I have a dataframe containing some champions and their related traits, it looks like this:
Index | Champion | Traits |
---|---|---|
0 | Alphelios | 'Nightbringer', 'Ranger' |
1 | Ashe | 'Draconic', 'Ranger' |
2 | Heimerdinger | 'Renewer', 'Draconic', 'Caretaker' |
3 | Lee Sin | 'Nightbringer', 'Skirmisher' |
Where the Traits are represented as: ['Nightbringer', 'Ranger'], ['Draconic', 'Ranger'], ect.
... and so forth.
I wish to create an edgelist with the champions and those champions that has the same trait, as is;
Source | Target |
---|---|
0 | 3 |
0 | 1 |
1 | 2 |
.. The list goes on. I'd also like the last DataFrame to contain a column with the weights, for example if two champions have the same two traits, or even tree, then it will have a weight of 2 (3). I think the dataframe should be extended so that each champion has several rows (containing each of their trait), but I can't seem to find a solution to the problem. Can anybody help me out here? Thanks!
CodePudding user response:
IIUC, you need to count the number of other rows with matching traits.

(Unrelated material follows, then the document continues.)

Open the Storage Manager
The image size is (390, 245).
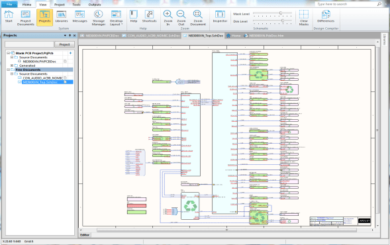(x=99, y=18)
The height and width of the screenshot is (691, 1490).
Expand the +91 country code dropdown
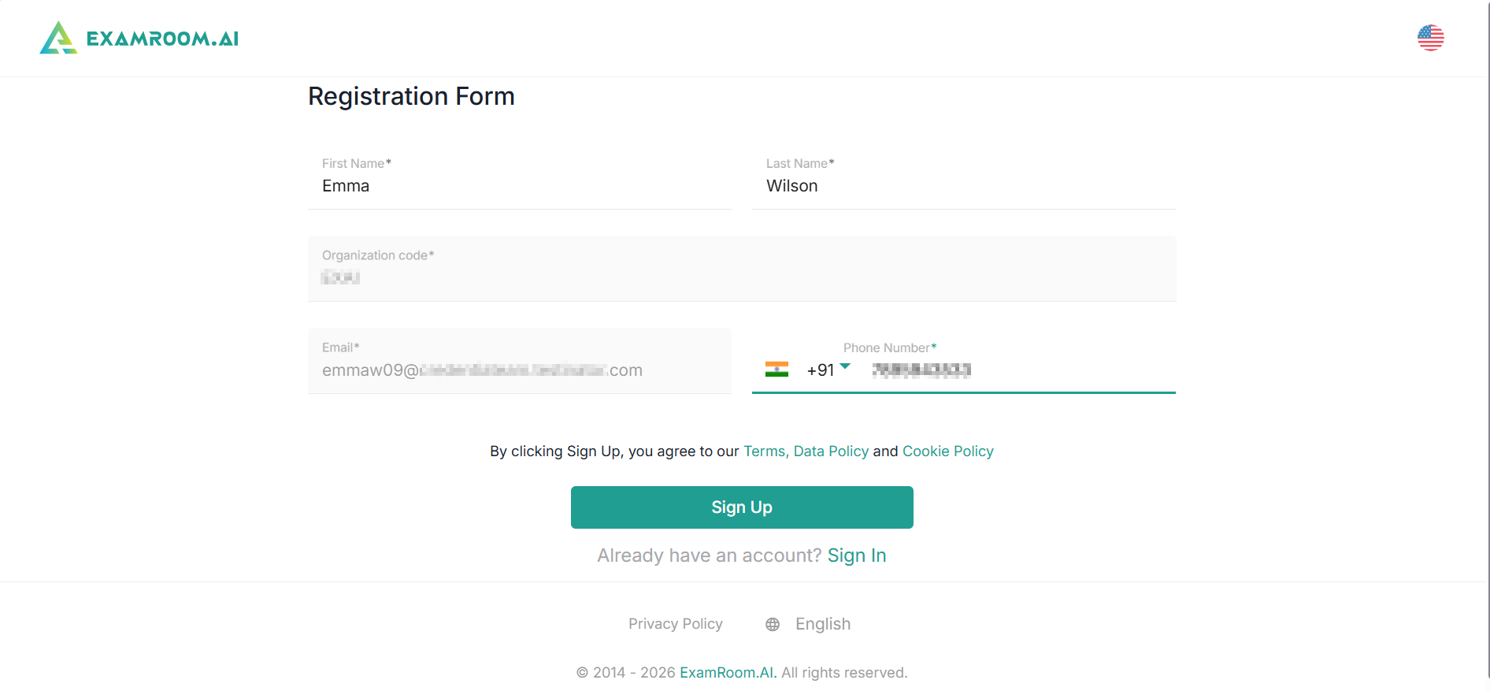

Use a combination of str.get_dummies
and numpy:
NB. This assumes Traits are strings, if lists just get dummies from the list instead
import numpy as np
a = df.Traits.str.get_dummies(sep=',').values
b = a.dot(a.T)
np.fill_diagonal(b, 0)
pd.DataFrame({'Source': df['Index'],
'Target': b.sum(1)})
Output:
Source Target
0 0 2
1 1 1
2 2 0
3 3 1
CodePudding user response:
You can create a dict with the indexes of all occurrences of a trait:
my_dict = {}
for i, j in enumerate(df['Traits']):
for trait in j:
if trait in my_dict:
my_dict[trait].append(i)
else:
my_dict[trait] = [i]
print(my_dict)
The output:
{'Nightbringer': [0, 3], 'Ranger': [0, 1], 'Draconic': [1, 2], 'Renewer': [2], 'Caretaker': [2], 'Skirmisher': [3]}
This is a better approach because you don't get unnecessary repetition, e.g. 0 points to 3
and 3 points to 0